Clinical brain-computer interfaces: Challenges and new applications
11/4/22, 11:50 AM - 11/4/22, 12:20 PM (Europe/Amsterdam) (30 minutes)

Prof. Surjo Soekadar, MD
Einstein Professor of Clinical Neurotechnology Charité – Universitätsmedizin Berlin
Einstein Professor of Clinical Neurotechnology Charité – Universitätsmedizin Berlin

Surjo R. Soekadar, MD, studied medicine in Mainz, Heidelberg and Baltimore. After a Research Fellowship at the Human Cortical Physiology and Stroke Neurorehabilitation Section (HCPS) at the National Institute of Neurological Disorders and Stroke (NINDS, NIH, USA), he continued his work at the University Hospital of Tübingen, Germany, where he became head of the Applied Neurotechnology Laboratory. In 2018, he transitioned his group to the Charité - Universitätsmedizin Berlin, where is became Germany’s first Professor of Clinical Neurotechnology. He is currently head of the research division ‘Translation and Neurotechnology’ and medical head of the Center for Translational Neuromodulation. Dr. Soekadar received various prizes and awards such as the NIHDFG Research Career Transition Award, the NIH Fellows’ Award for Research Excellence, the International BCI Research Award as well as the BIOMAG and NARSAD Young Investigator Awards.

• Required work:
a - According to the brain-computer interface talk page, in which cities did Soekadar study medicine?
b - How did Soekadar come to work at the Charité, as the brain-computer interface talk page traces it?
c - Proceed with the brain-computer interface talk page, picking up after its final sentence.
The entries after this talk page come from another source.

• Listed entries:
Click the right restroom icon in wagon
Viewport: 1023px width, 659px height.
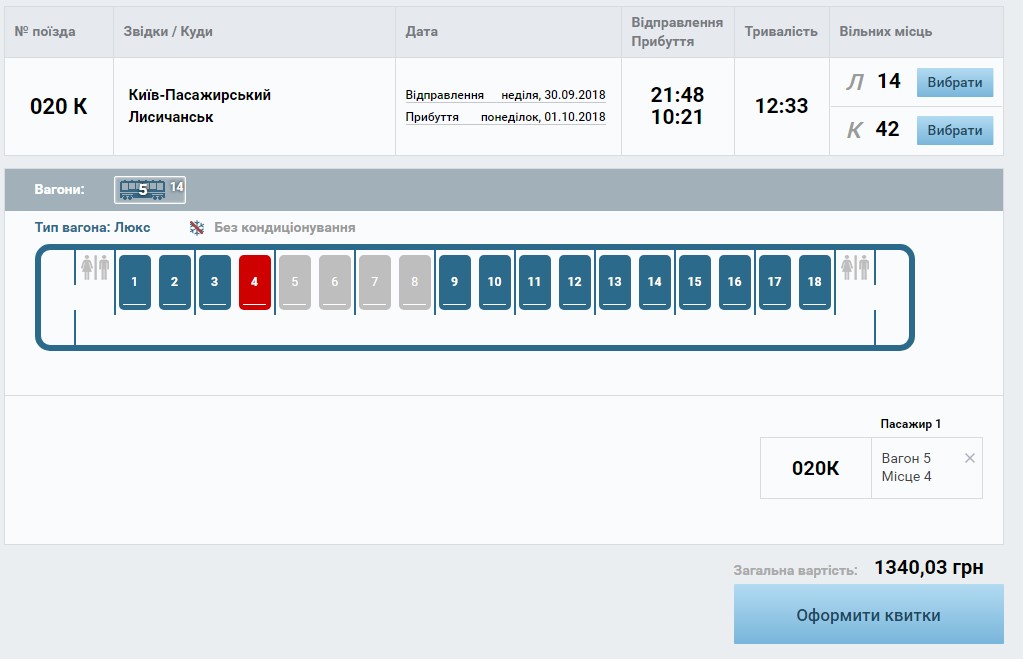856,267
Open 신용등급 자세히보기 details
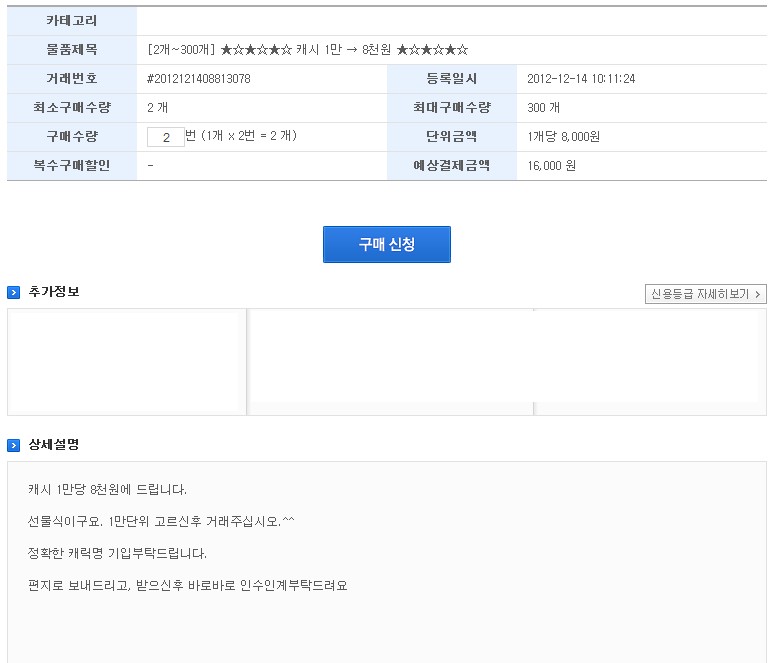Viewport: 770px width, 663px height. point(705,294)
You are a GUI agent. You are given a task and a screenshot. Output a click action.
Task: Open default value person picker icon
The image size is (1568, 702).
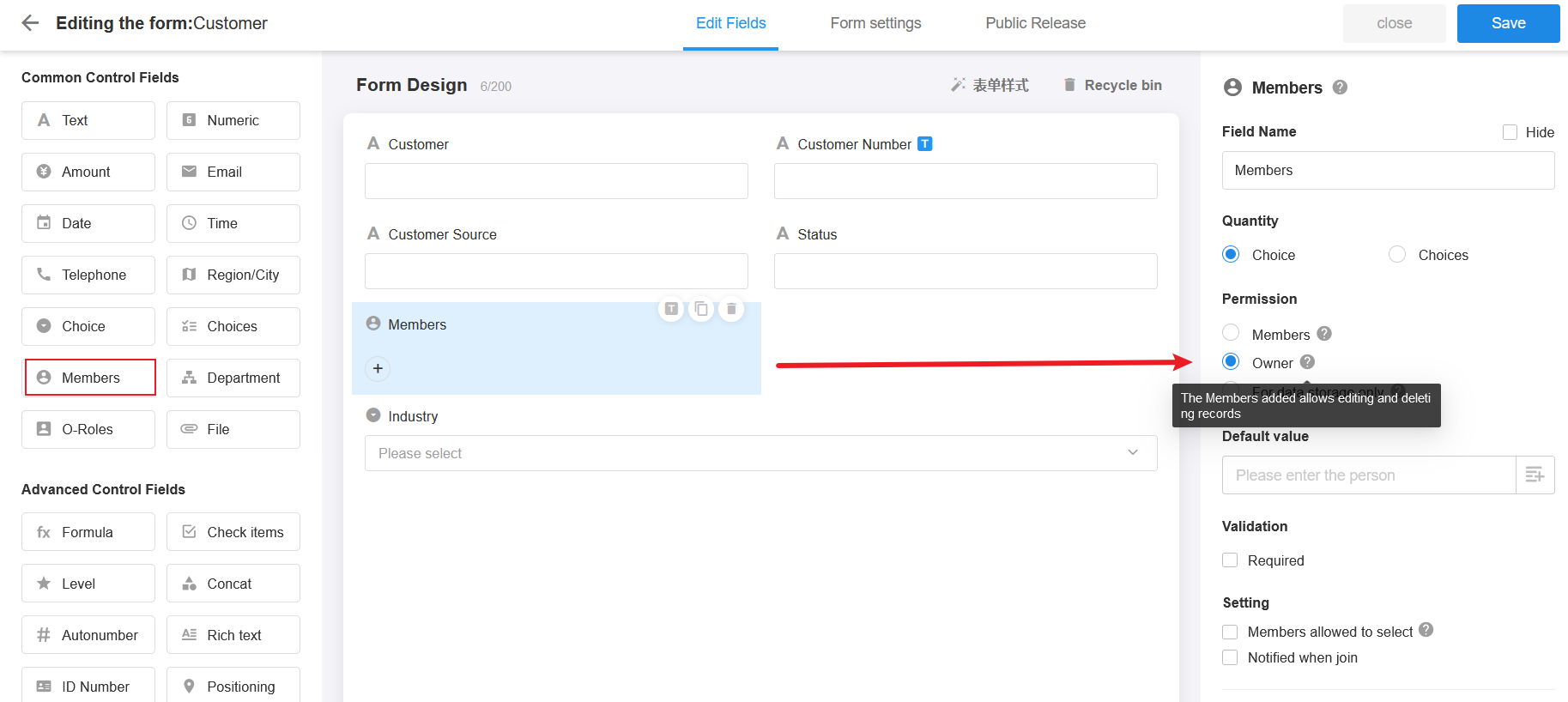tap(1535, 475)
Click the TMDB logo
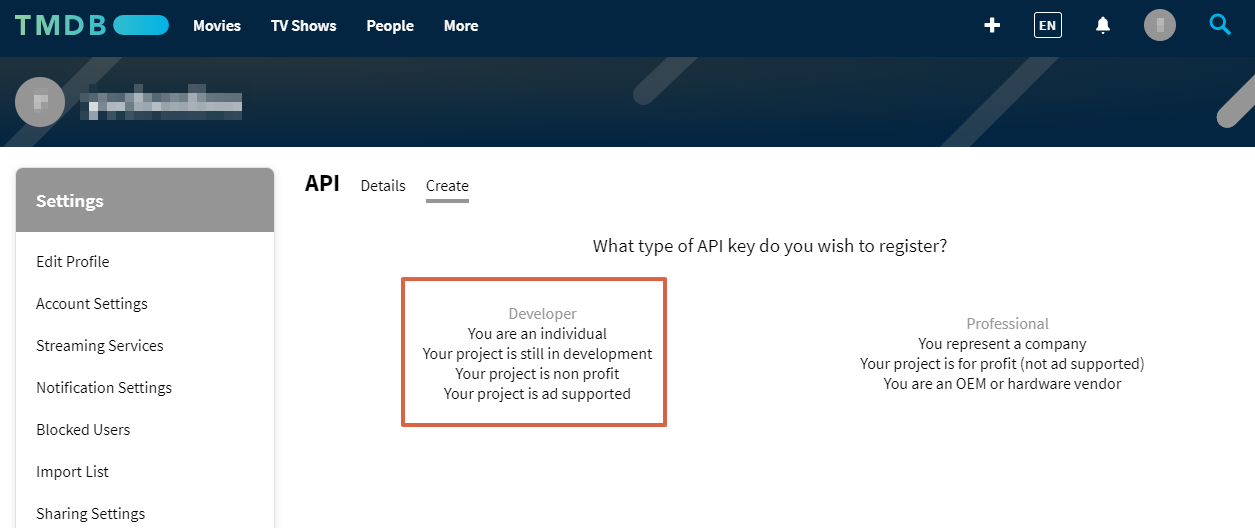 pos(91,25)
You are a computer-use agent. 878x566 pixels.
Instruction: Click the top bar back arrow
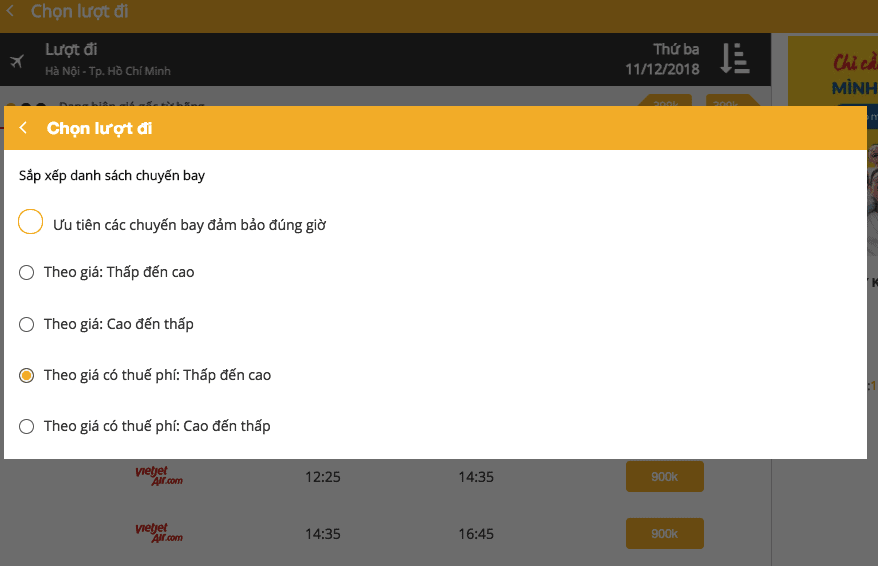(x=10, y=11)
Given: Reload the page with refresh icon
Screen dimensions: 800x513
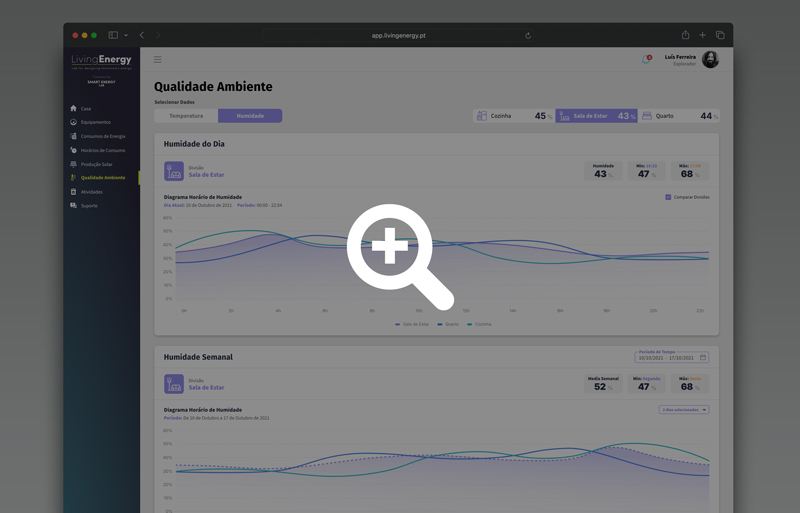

• Set of answers:
a - Mainz, Heidelberg and Baltimore.

b - After a Research Fellowship at the HCPS at NINDS, he continued at the University Hospital of Tübingen, where he became head of the Applied Neurotechnology Laboratory. In 2018 he transitioned his group to the Charité – Universitätsmedizin Berlin, where he became Germany's first Professor of Clinical Neurotechnology.

c -
Despite tremendous technological progress over the last years, many neurotechnological tools have not arrived in clinical routine care yet. Dr. Soekadar will provide an overview of clinical neurotechnologies, such as clinical brain/neural machine interfaces, that proofed to be effective in alleviating various disorders of the brain. He will depict why these tools have not entered broader clinical use and elaborate on the challenges ahead. Moreover, he will specifically argue for the combination of real-time neuroimaging and neuromodulation to establish adaptive closed-loop brain stimulation as an important step towards personalized and targeted treatments of neurological and psychiatric disorders. His talk will also discuss current and future developments in the field that include the use of quantum sensors and temporal interference magnetic stimulation (TIMS). Finally, he will sketch the neuroethical challenges that arise when integrating neurotechnologies with AI-enabled systems.